日本初上陸となったこのプロジェクトは、クラウドファンディングサイト「Makuake」で3月4日から目標金額40万円で先行販売を開始。3月18日現在、22万円の支援を受けて進行中となっている。

CRUSTグループでは「2030年までに世界の食品ロスを1%削減する」という目標を掲げており、このプロジェクトも「美味しいだけではなく、飲む事でSDGsへの貢献にも繋がる」活動とのことだが…

遠からずやってくる夏、ゴクゴク飲み干すビールは格別だが、パンから作ったビールはやっぱりパンの味がするのだろうか?

気になる製法やお味、そして食品ロス問題への取り組みについて、CRUST JAPAN株式会社にお話を聞いてみた。

パンの「皮」を使って製造

――パンからビールを作る仕組みはどんなもの?

私たちがパンのアップサイクル(新たに原材料として活用)の際に主に使っているのは、サンドイッチや食パンなどから廃棄されるパンの「皮(クラスト)」の部分です。 これが当社の社名の由来です。

酵母と麦芽で発酵させる際に糖分を抽出しやすいように、パンの「皮」を小さくカットしています。 もちろん、適切な温度、水分量、発酵時間をコントロールするための独自の技術も持っています。

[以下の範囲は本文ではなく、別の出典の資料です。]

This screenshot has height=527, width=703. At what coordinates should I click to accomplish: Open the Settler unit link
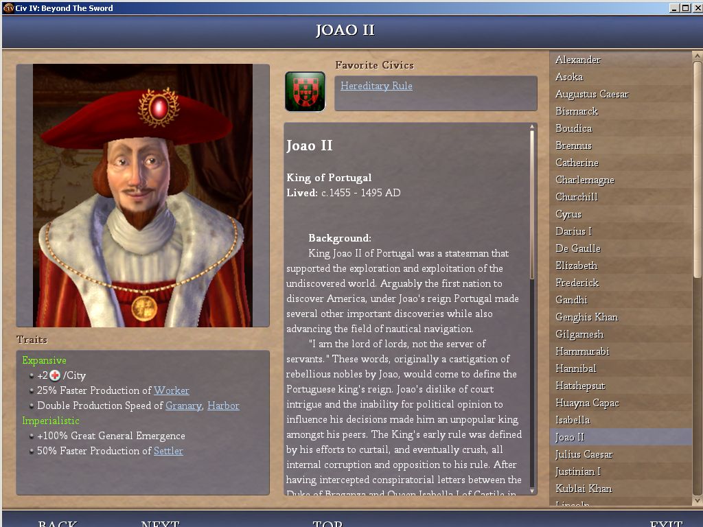pyautogui.click(x=168, y=451)
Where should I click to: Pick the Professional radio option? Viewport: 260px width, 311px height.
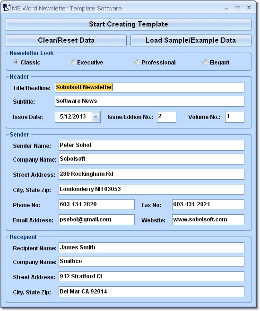137,63
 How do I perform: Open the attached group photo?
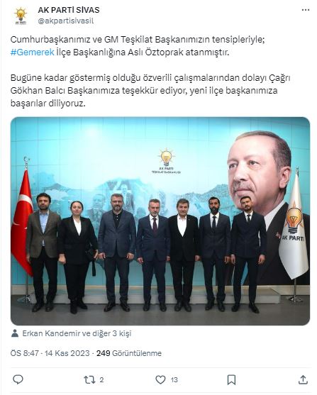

CRUST独自のレシピ、配合、技術を用いることで、従来のビール原料のうち、パンや米などの食品ロスを最大50%まで代替することができます。 この比率が重要なのは、世の中の食品ロスを減らすことができれば、それだけ二酸化炭素の排出量を減らすことができるからです。


――「フードロスパン」と「廃棄パン」は異なるの?

CRUSTがシンガポールで立ち上がった時、多くの人は食品廃棄と食品ロスを混同していて、他の人が消費したり使用したりした食品をビールに変えていると思っていました。実際には、使われず、売られずに余ったパンをビールにしていたのです。


――どんなパンが使える?

バターやクリームを含まないパンを原料として使用しています。現在バターやクリームを使ったパンも原料に出来るよう、私たちのイノベーションチームが新しい配合を研究しています。

原料となるパン

――原料になるパンはどのように集めるの?

生パンの回収は、取引先の工場と直接行っています。 これらの工場は通常、パンを廃棄するための費用を負担しなければなりませんが、私たちはこのサービスを無料で提供しています。

2021年2月時点で、すでに150kg以上のパンを削減しており、これは3450kg以上の温室効果ガスを削減したことになります。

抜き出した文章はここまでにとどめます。